Merging Social Determinants Data into EHRs to Improve Patient Outcomes

Merging Social Determinants Data into EHRs to Improve Patient Outcomes

Physicians routinely track details about a patient’s diabetes or high blood pressure in electronic health records (EHRs). But what about other factors that may compromise the patient’s health, such as inconsistent access to food or on-the-job exposure to air pollution? A paper published in the Annals of Internal Medicine in 2014 found that “residence within a disadvantaged U.S. neighborhood” is a factor in hospital readmissions at about the same rate as chronic pulmonary disease.

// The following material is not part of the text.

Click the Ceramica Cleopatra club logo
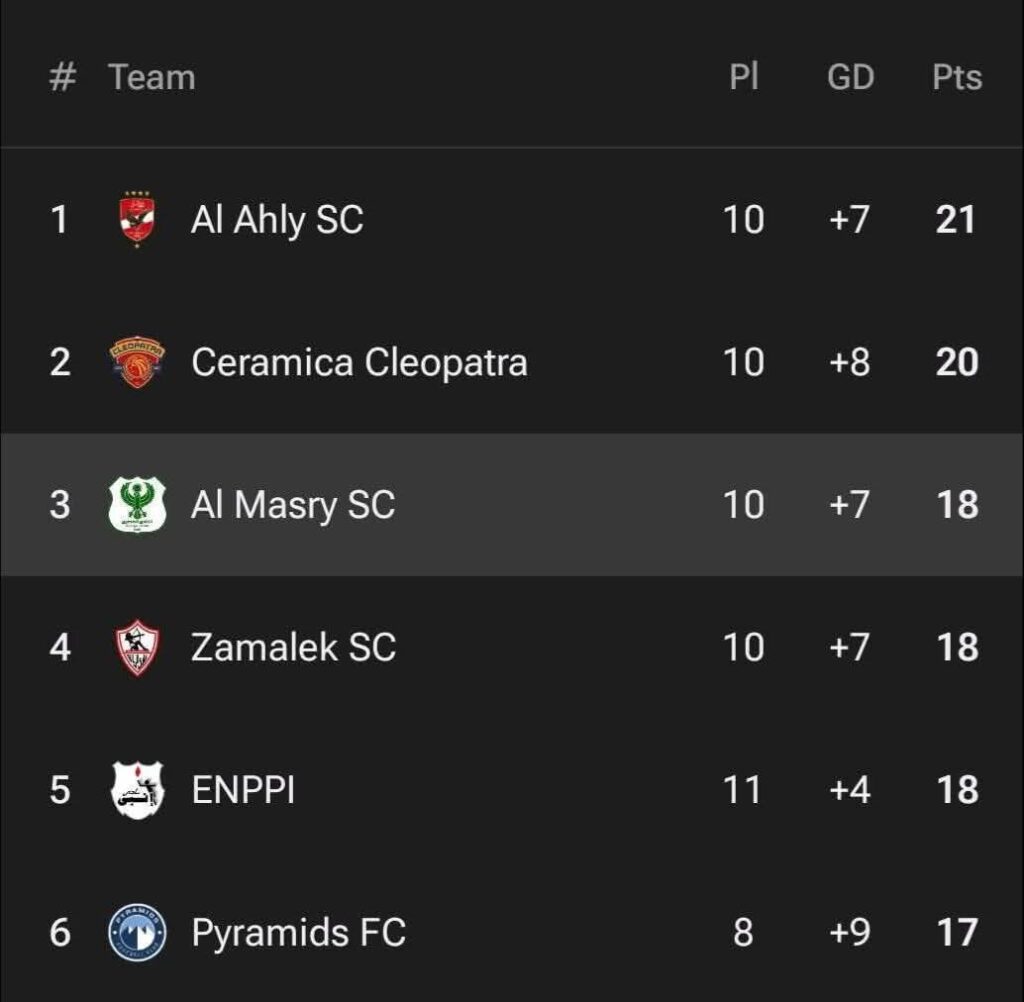The height and width of the screenshot is (1002, 1024). [137, 362]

Nearly 80 percent of office-based physicians use EHRs today, but most of these systems are not designed to collect data on social determinants. Given the growing body of evidence about the health effects of social factors, however, there has been a push to bridge that information gap. If EHRs screened for social determinants of health, physicians could triangulate that information with clinical data to map a more comprehensive path to patient care. Such data also could help care providers achieve their population health management goals and inform health equity research.

In 2014, the Institute of Medicine (IOM) issued two reports based on the premise that health care providers and health systems can more effectively influence patient and population health if they have information on social and behavioral determinants. Specifically, IOM suggested EHRs capture sociodemographic, psychological, and behavioral factors, as well as individual-level social relationships and community-level data.